Morenés ha presidido el funeral celebrado en la Base Aérea de Gando, en Gran Canaria, en memoria del capitán José Morales, el teniente Saúl López Quesada y el sargento Johnander Ojeda, éste último único superviviente de otro accidente de un helicóptero Superpuma en marzo de 2014 y que costó la vida a cuatro compañeros.

El ministro ha estado acompañado por el presidente del Gobierno canario, Fernando Clavijo, el jefe de Estado Mayor del Ejército del Aire, Francisco Javier García Arnaiz, el secretario de Estado de Defensa, Pedro Argüelles, la delegada del Gobierno en Canarias, María del Carmen Hernández Bento, y la presidenta del Parlamento regional, Carolina Darias, entre otras autoridades.

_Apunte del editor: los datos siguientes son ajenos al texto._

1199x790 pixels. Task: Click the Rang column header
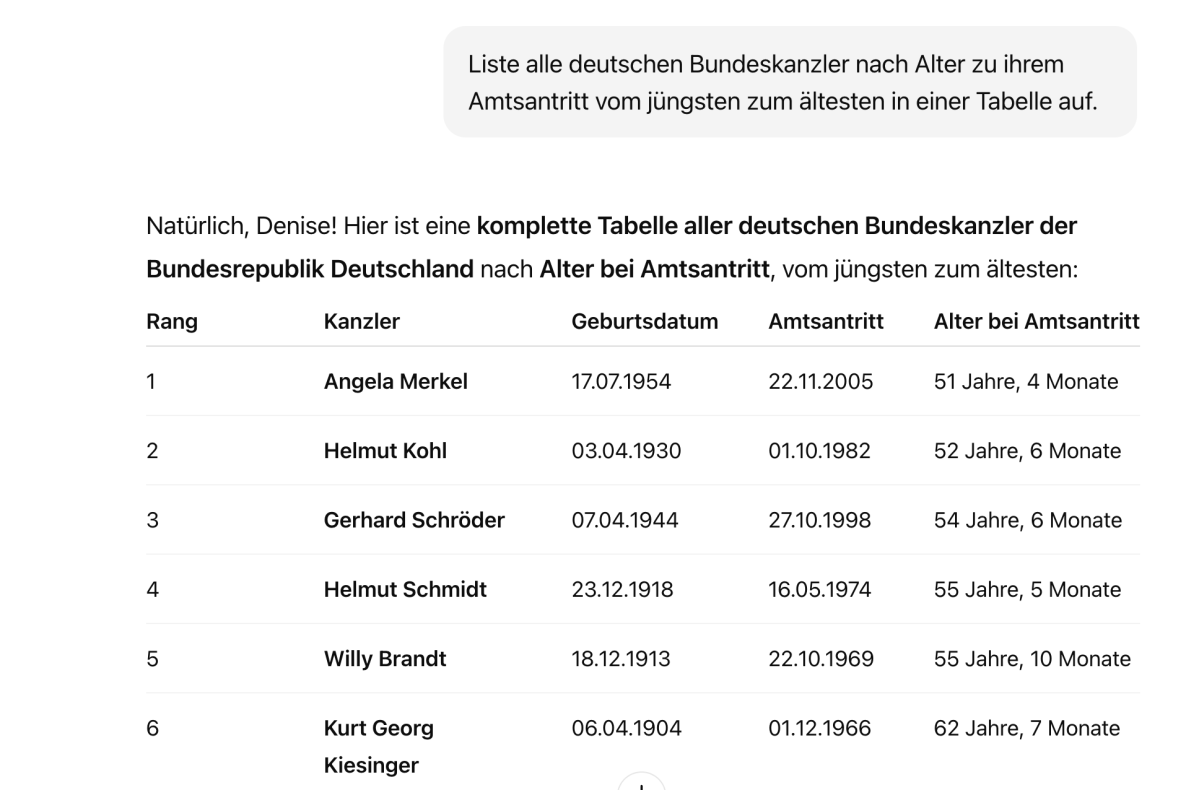[x=172, y=321]
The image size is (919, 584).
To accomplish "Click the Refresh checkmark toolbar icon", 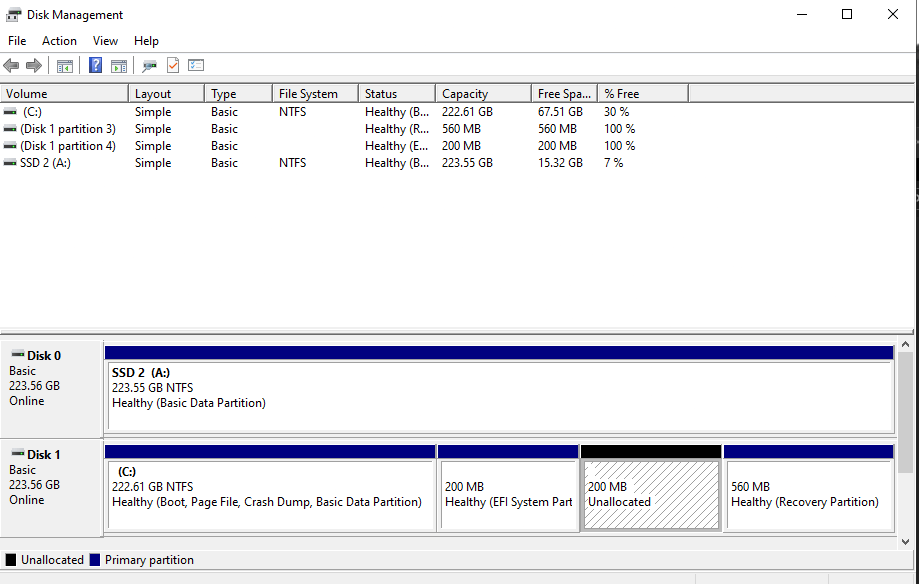I will pos(172,65).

El acto se ha celebrado en el hangar del 802 escuadrón del Servicio Aéreo de Rescate (SAR), grupo al que pertenecían los fallecidos, y al que han asistido, además de los familiares y amigos, sus compañeros de batallón, todos consternados y visiblemente emocionados.

El funeral ha estado oficiado por el vicario general castrense, Pablo Panadero, quien ha destacado la entrega de los militares fallecidos, «que dieron su vida en plena juventud» mientras prestaban un servicio «silencioso y diario», como lo llevan todos los militares para lograr una sociedad libre y en paz.

Panadero ha tenido palabras de ánimo para que los familiares sigan adelante porque, aunque tengan el corazón roto por el dolor, sus seres queridos creían que «merece la pena vivir por un ideal, el de salvar vidas».

También ha dado gracias a los familiares de los fallecidos por «el testimonio de fe, entereza y de saber estar en el dolor», así como a los personas que de forma anónima ha trabajado en el recate de las víctimas, en especial los buzos de la Armada.

Al término del funeral, el ministro de Defensa ha entregado a las familias las banderas que cubrían los féretros de los tres fallecidos y sus gorras mientras les daba el pésame, ceremonia en el que estuvo acompañado por Francisco Javier García Arnaiz y Fernando Clavijo.

El helicóptero del SAR siniestrado se estrelló en el mar a más de 500 kilómetros al sur de Gran Canaria, en un punto que está fuera de la cobertura de radio y radar desde Canarias, cuando volaba de regreso a la isla después de participar en unos ejercicios militares en Senegal y de repostar en Mauritania.

Tras días de informaciones contradictorias, el pasado viernes los buzos de la Armada recuperaron los restos mortales a dos tripulantes de la aeronave del Ejército del Aire y, al día siguiente, también izaron a la tercera víctima a bordo del buque de acción marítima «Rayo», que atracó hoy en la base naval de Las Palmas de Gran Canaria

La incertidumbre y la ausencia de noticias del helicóptero y del paradero de su tripulación finalizaron el pasado miércoles con la localización de la cabina en el fondo marino y, desde entonces, los acontecimientos se multiplicaron con la confirmación de que los tres militares estaban dentro del helicóptero y el posterior rescate de los cuerpos.

En la recuperación de las víctimas del SAR intervinieron 17 buzos de la Armada, quienes descendieron hasta 50 metros de profundidad en turnos de cuatro en cuatro cada media hora para trabajar durante 15 minutos, en un rescate con condiciones muy difíciles de visibilidad -apenas llegaba al medio metro-, corrientes marinas muy importantes y hasta presencia de tiburones en la zona.

Completada la primera fase del operativo de rescate organizado por Defensa, ahora la meta será el izado de la cabina para que se puedan despejar las incógnitas que aún persisten sobre lo que le ocurrió al helicóptero del Ejército del Aire, que se precipitó al mar a más de 500 kilómetros al sur de Gran Canaria.

Para recuperar el aparato, Defensa probablemente lo envolverá con dos grandes redes que ha facilitado la Marina de Marruecos, que evitarán que el aparato se fracture y se pierdan algunas de sus partes de camino a la superficie, como sucedió el abril del año pasado cuando se izó desde más de 2.000 metros el anterior Superpuma del SAR que cayó al mar entre Fuerteventura y Gran Canaria.

En esta segunda fase de la operación, las Fuerzas Armadas contarán con dos opciones: el material propio que desde hace días han desplazado a la zona, con capacidad de reflotar doce toneladas, y la grúa del buque noruego «Olympic Zeus», preparada para mover hasta 250 toneladas.